A team of Trail IHA nurses who supported transport of acutely ill patents from outlying rural and remote health sites to higher levels of care have moved from full time to casual positions last month, according to the IHA’s acute care director for Kootenay-Boundary.

The three nurses had been an integral part of the High Acuity Response Team (HART) in the Kootenay Boundary for the last six years, but Ingrid Hampf said there will be no interruptions to the HART service in the region.

She said the nurses’ decision was a personal one that each staff member made.

“So it wouldn’t be appropriate to provide the reasons for the change,” she said.

“We also have to recognize that these nurses are dealing with the most acute patients and this is a high stress role, so we respect their decision to look at other opportunities.”

Hampf said the IHA has been able to cover shifts with other Kootenay Boundary HART staff and other highly skilled, highly trained nurses from other areas of IH.

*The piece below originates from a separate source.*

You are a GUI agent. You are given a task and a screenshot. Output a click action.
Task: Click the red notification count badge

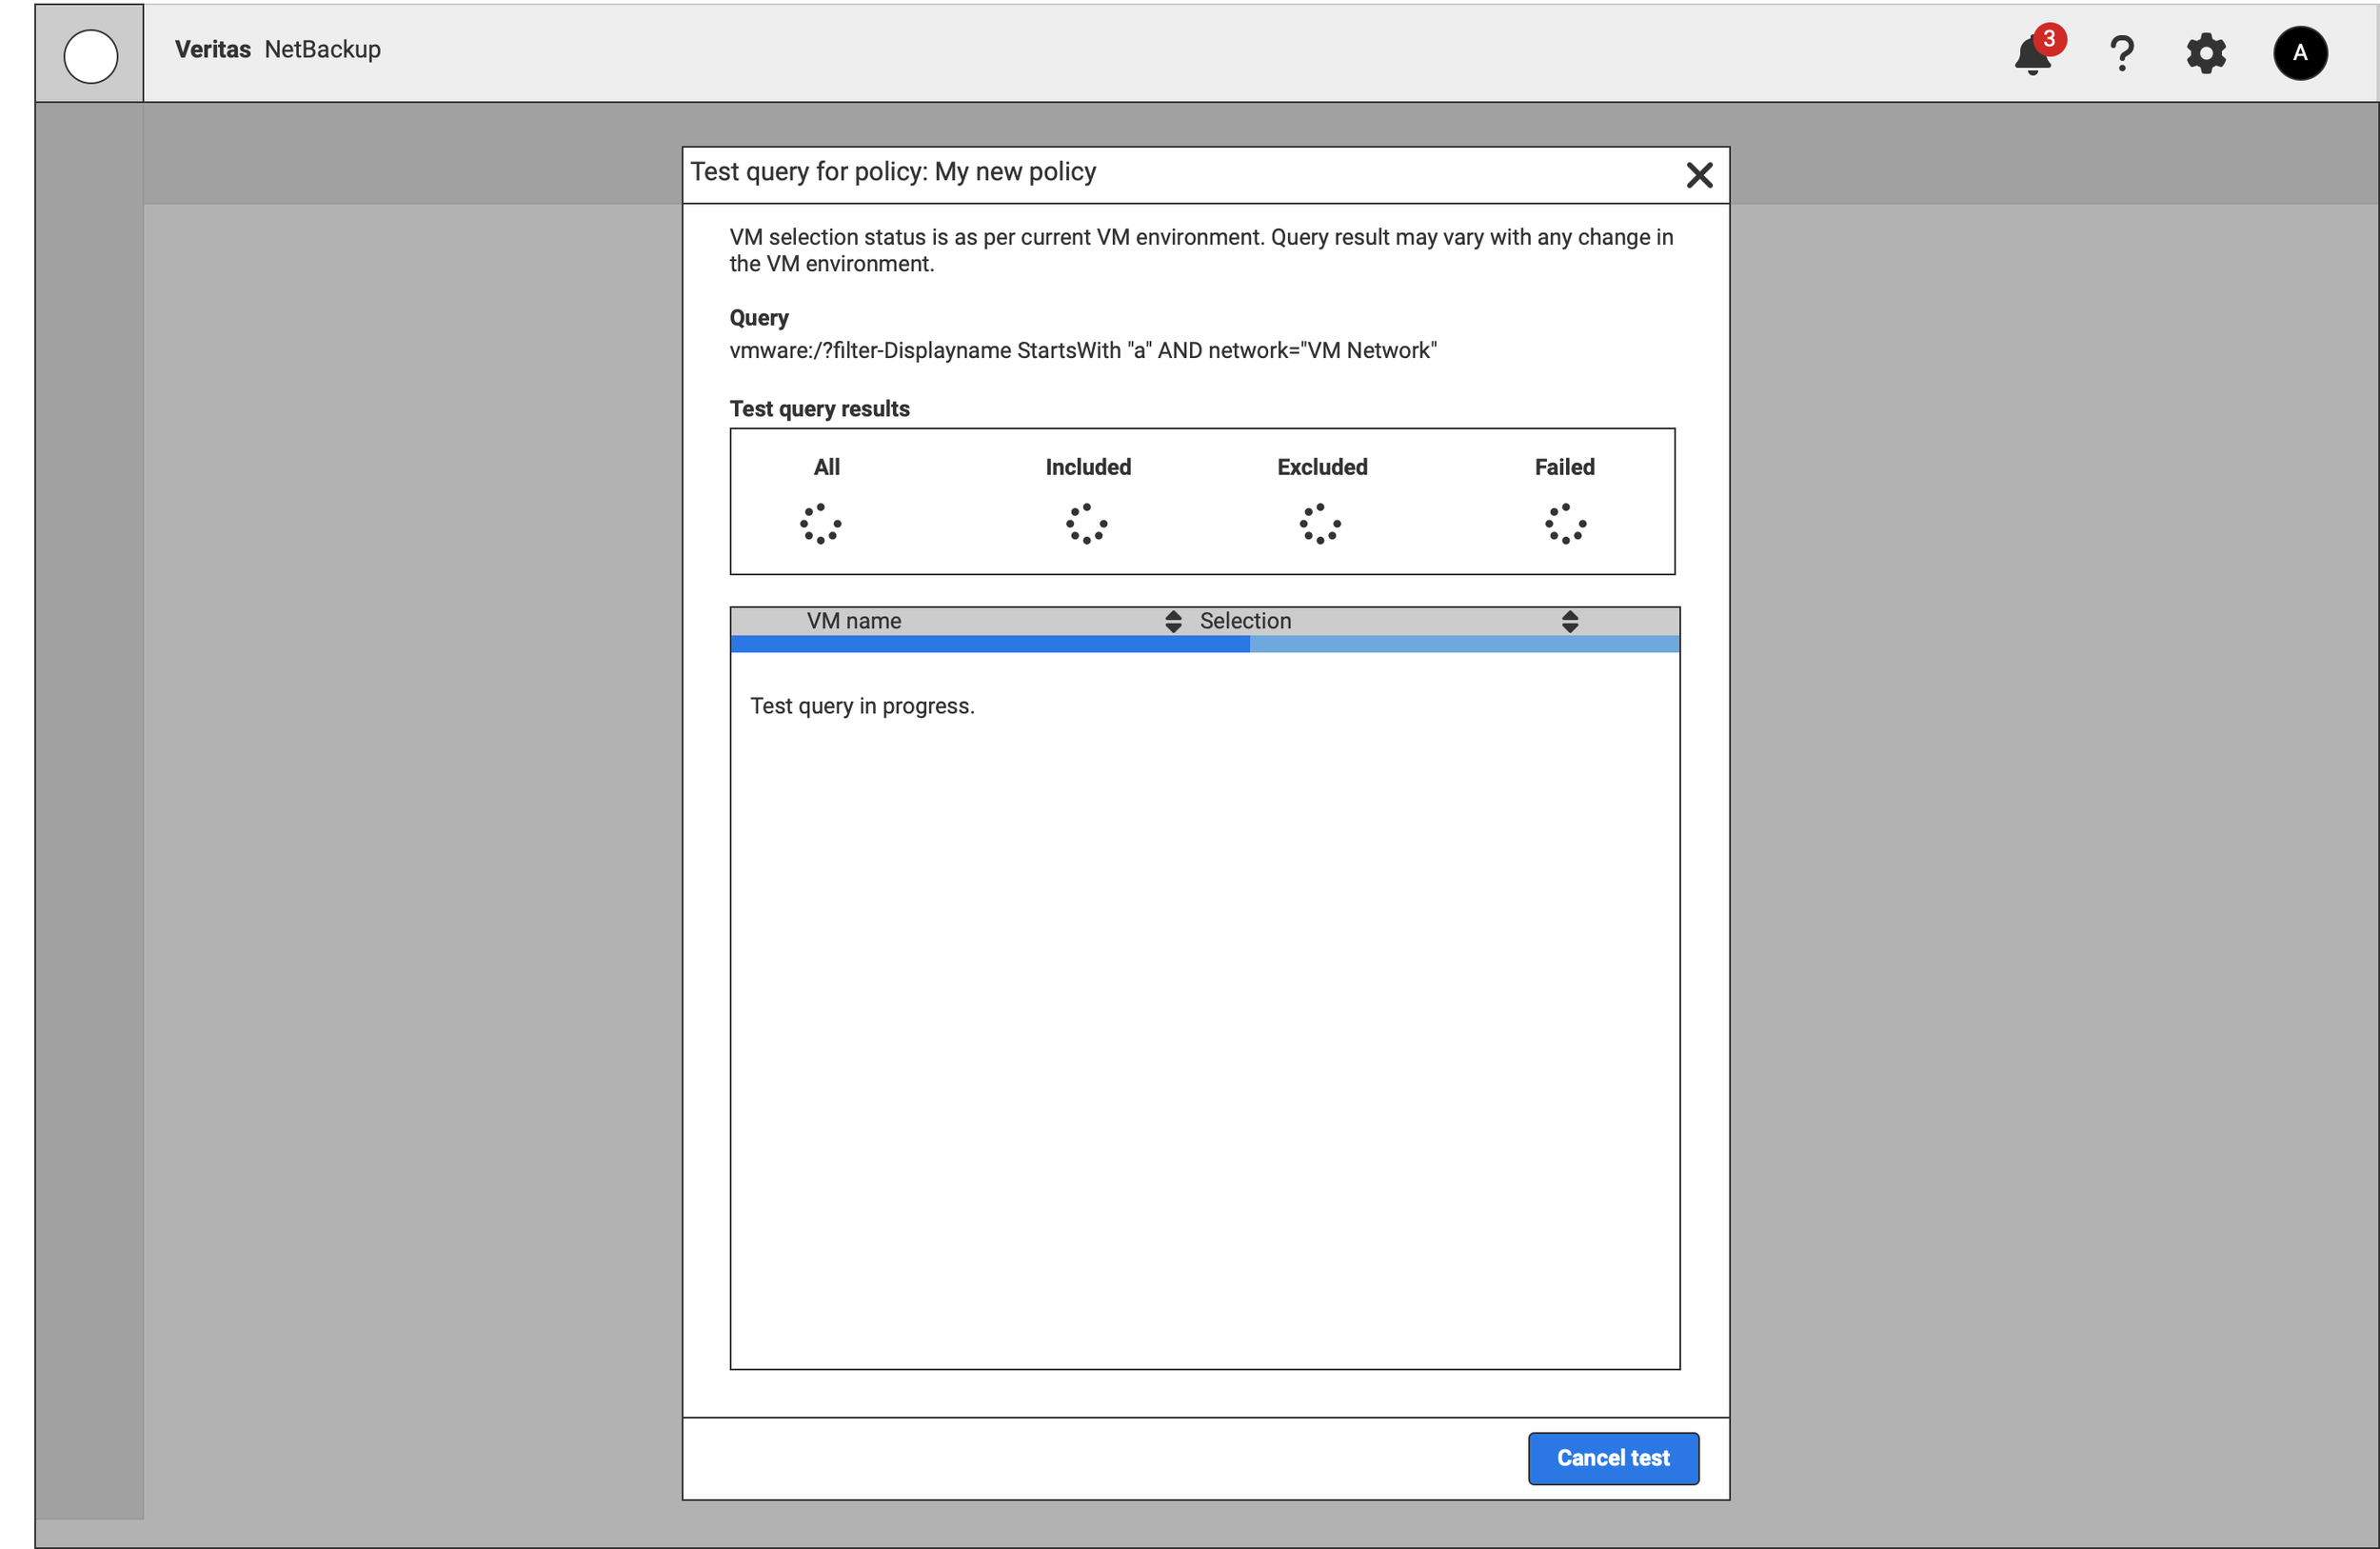(2048, 39)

“And we’ll have three new HART RNs starting in Trail in the next couple of weeks,” she said. “Because there are three HART teams now in place across IH, we have specialty trained nurses who can support teams in all locations, including Kootenay Boundary.”

The HART teams consist of highly-trained Interior Health critical care nurses who respond with BCAS basic life support ambulance paramedics to support transport of acutely ill patents from outlying rural and remote health sites to higher levels of care. In more complex cases, a respiratory therapist is called in to assist.

HART nurses and respiratory therapists are based at larger referral hospitals, like Kootenay Boundary Regional Hospital, where they support emergency departments and intensive care units when not involved in the transport of patients. These nurses are in addition to normal staffing for the hospitals and are ready to go immediately when a transport is required.

Having dedicated HART teams let nurses and physicians stay in their communities, whereas previously they were called upon to accompany sicker patients to a higher level of care.

For rural-remote communities, that meant a site could have been left without physician or nursing staffing for an extended period of time. The HART team keeps rural physicians and nurses where they are needed-at their sites.